Source text =
Pteronura brasiliensis

pbrasiliensis_PA_time1_blobs <- readRDS('data/species_POPA_data/PA_pbrasiliensis_time1_blobs.rds')
pbrasiliensis_PA_time2_blobs <- readRDS('data/species_POPA_data/PA_pbrasiliensis_time2_blobs.rds')
pbrasiliensis_IUCN <- st_read('big_data/pbrasiliensis_IUCN.shp', quiet = T) %>% 
  st_transform(crs=equalareaCRS)


# Calculate raster and blobs
pbrasiliensis_range_edge <- range_edge_dist_expert_range(pbrasiliensis_IUCN, 
                                                         pbrasiliensis_PA_time1_blobs,
                                                         pbrasiliensis_PA_time2_blobs,
                                                         latam, latam_raster)

What you need to do =
**A.** Answer these questions about the R code for Pteronura brasiliensis:
(i) Which file is read into pbrasiliensis_PA_time2_blobs?
(ii) To which CRS is the IUCN shapefile transformed?
(iii) Which function produces pbrasiliensis_range_edge?
**B.** Update the stretch from "Pteronura brasiliensis" through "latam, latam_raster)" in the R code for Pteronura brasiliensis so that "projectedCRS" stands in place of "equalareaCRS".
**C.** Extend the R code for Pteronura brasiliensis with the lines that would come after its final statement.

Dataset extract =
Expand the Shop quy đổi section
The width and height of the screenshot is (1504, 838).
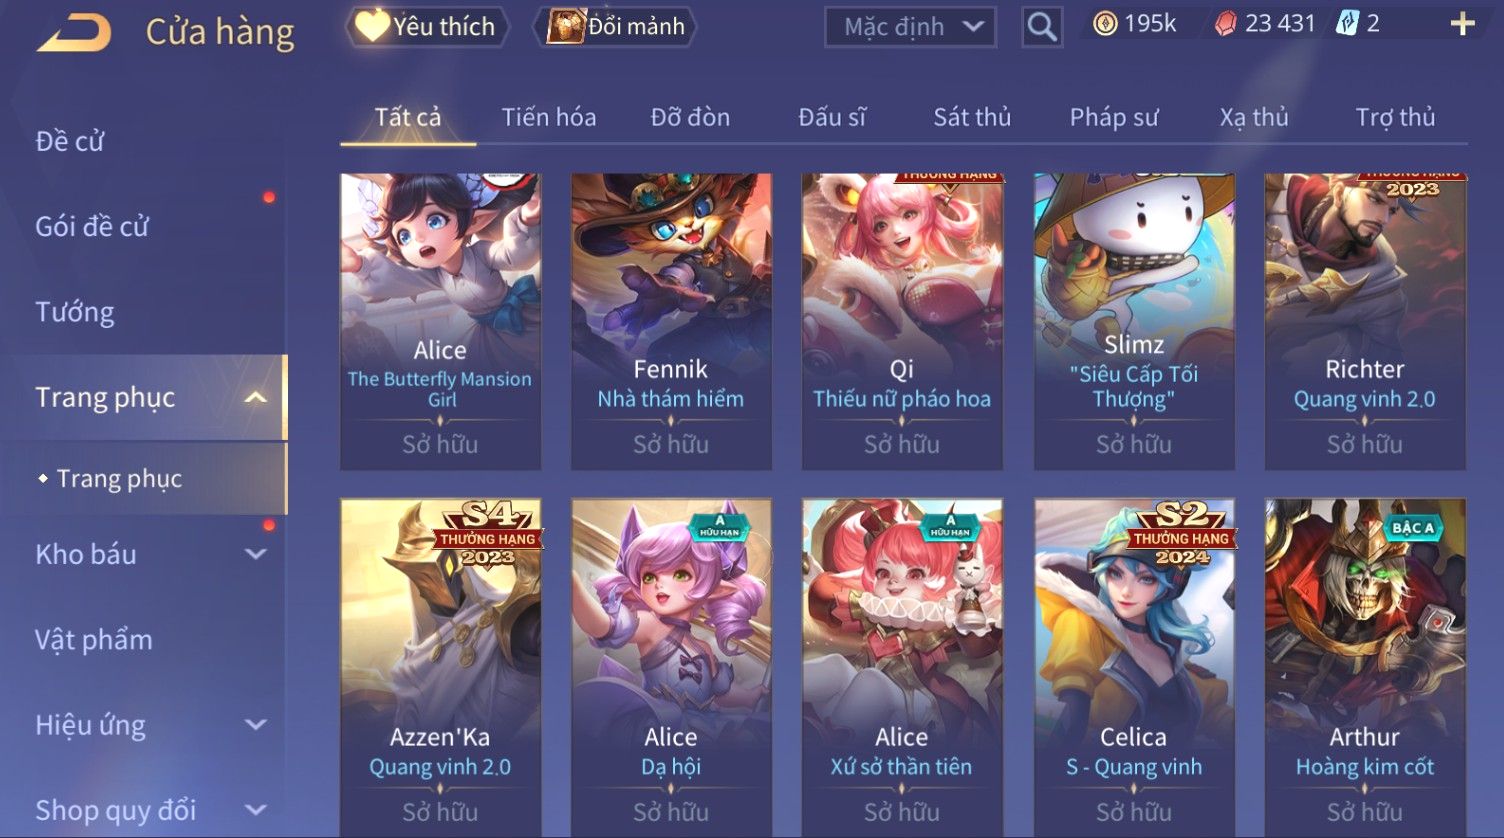[256, 809]
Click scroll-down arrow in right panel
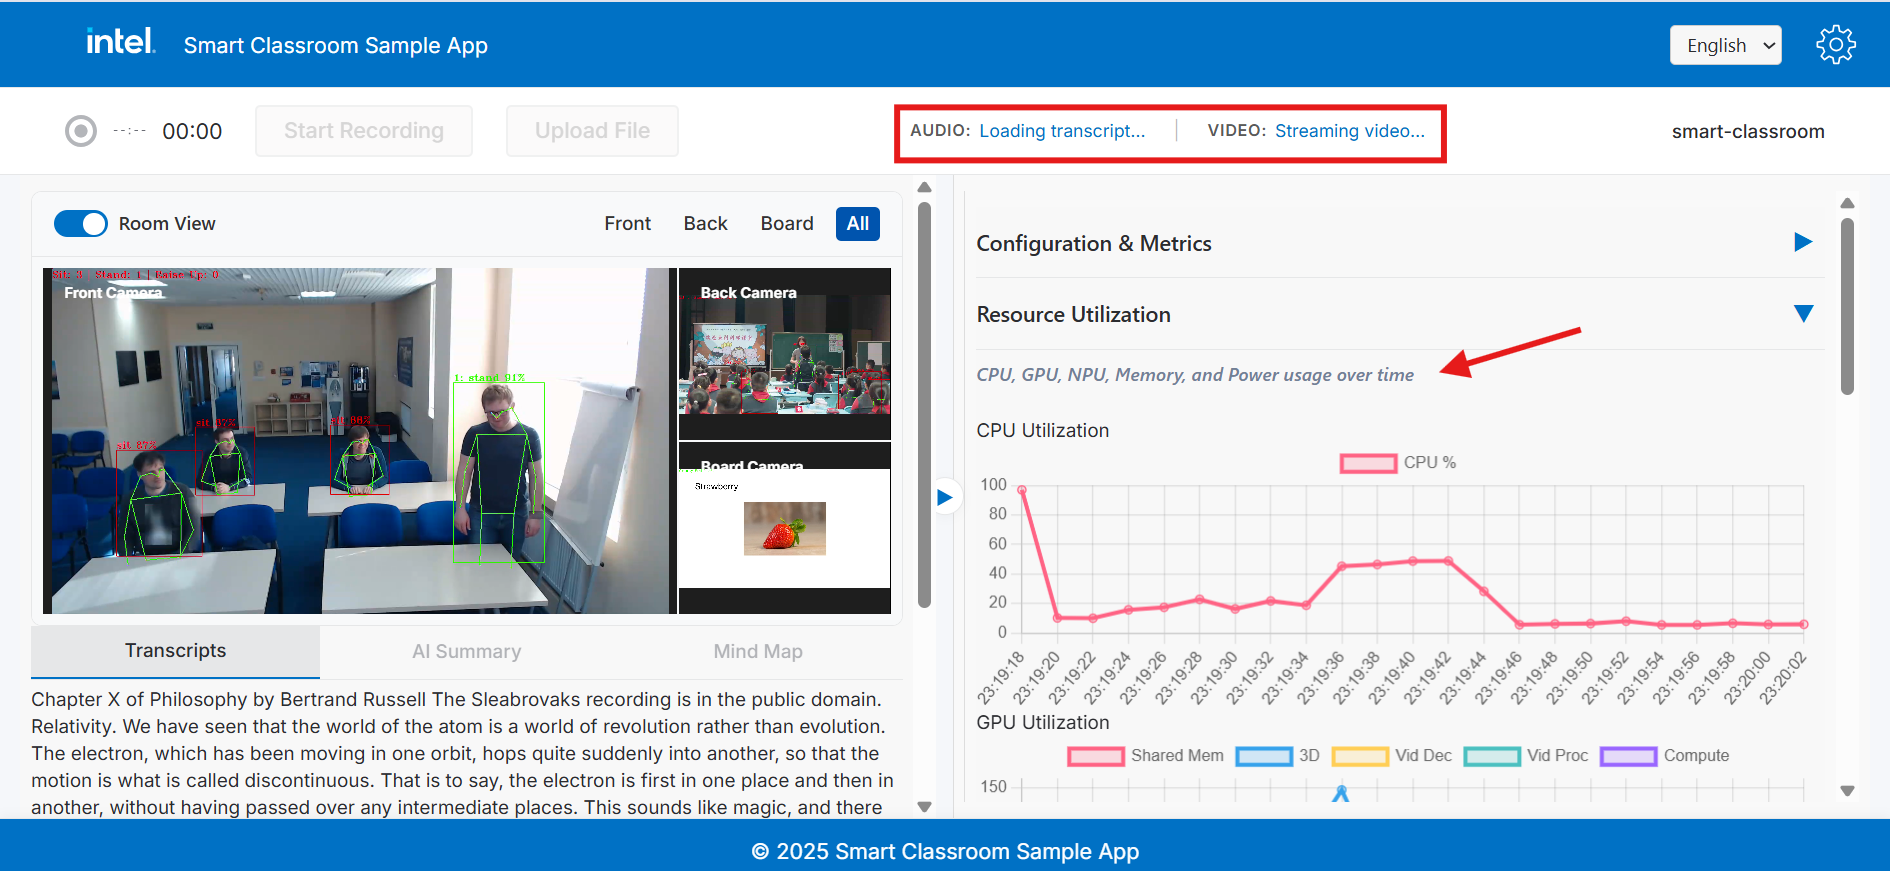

Results for each task =
**A.**
(i) data/species_POPA_data/PA_pbrasiliensis_time2_blobs.rds
(ii) equalareaCRS
(iii) range_edge_dist_expert_range

**B.**
Pteronura brasiliensis

pbrasiliensis_PA_time1_blobs <- readRDS('data/species_POPA_data/PA_pbrasiliensis_time1_blobs.rds')
pbrasiliensis_PA_time2_blobs <- readRDS('data/species_POPA_data/PA_pbrasiliensis_time2_blobs.rds')
pbrasiliensis_IUCN <- st_read('big_data/pbrasiliensis_IUCN.shp', quiet = T) %>% 
  st_transform(crs=projectedCRS)


# Calculate raster and blobs
pbrasiliensis_range_edge <- range_edge_dist_expert_range(pbrasiliensis_IUCN, 
                                                         pbrasiliensis_PA_time1_blobs,
                                                         pbrasiliensis_PA_time2_blobs,
                                                         latam, latam_raster)

**C.**
# grid cell values
data_pbrasiliensis_expert_gridcell <- data.frame(expertCell=pbrasiliensis_range_edge[[1]][])
# blobs in time 1
pbrasiliensis_expert_blob_time1 <- pbrasiliensis_range_edge[[2]]
# blobs in time 2
pbrasiliensis_expert_blob_time2 <- pbrasiliensis_range_edge[[3]]

Plot

tm_shape(pbrasiliensis_range_edge[[1]]) + 
    tm_raster(palette = 'GnBu', n=20, title = 'Distance to the range') +
    tm_shape(pbrasiliensis_IUCN) + 
    tm_borders() +
    tm_shape(latam) + 
    tm_borders(lwd = 0.2) +
    tm_layout(legend.position = c('left', 'bottom'))

Save

terra::writeRaster(pbrasiliensis_range_edge[[1]], 'data/species_POPA_data/pbrasiliensis_expert_gridcell.tif', overwrite=TRUE)
saveRDS(data_pbrasiliensis_expert_gridcell, 'data/species_POPA_data/pbrasiliensis_expert_gridcell.rds')
saveRDS(pbrasiliensis_expert_blob_time1, 'data/species_POPA_data/pbrasiliensis_expert_blob_time1.rds')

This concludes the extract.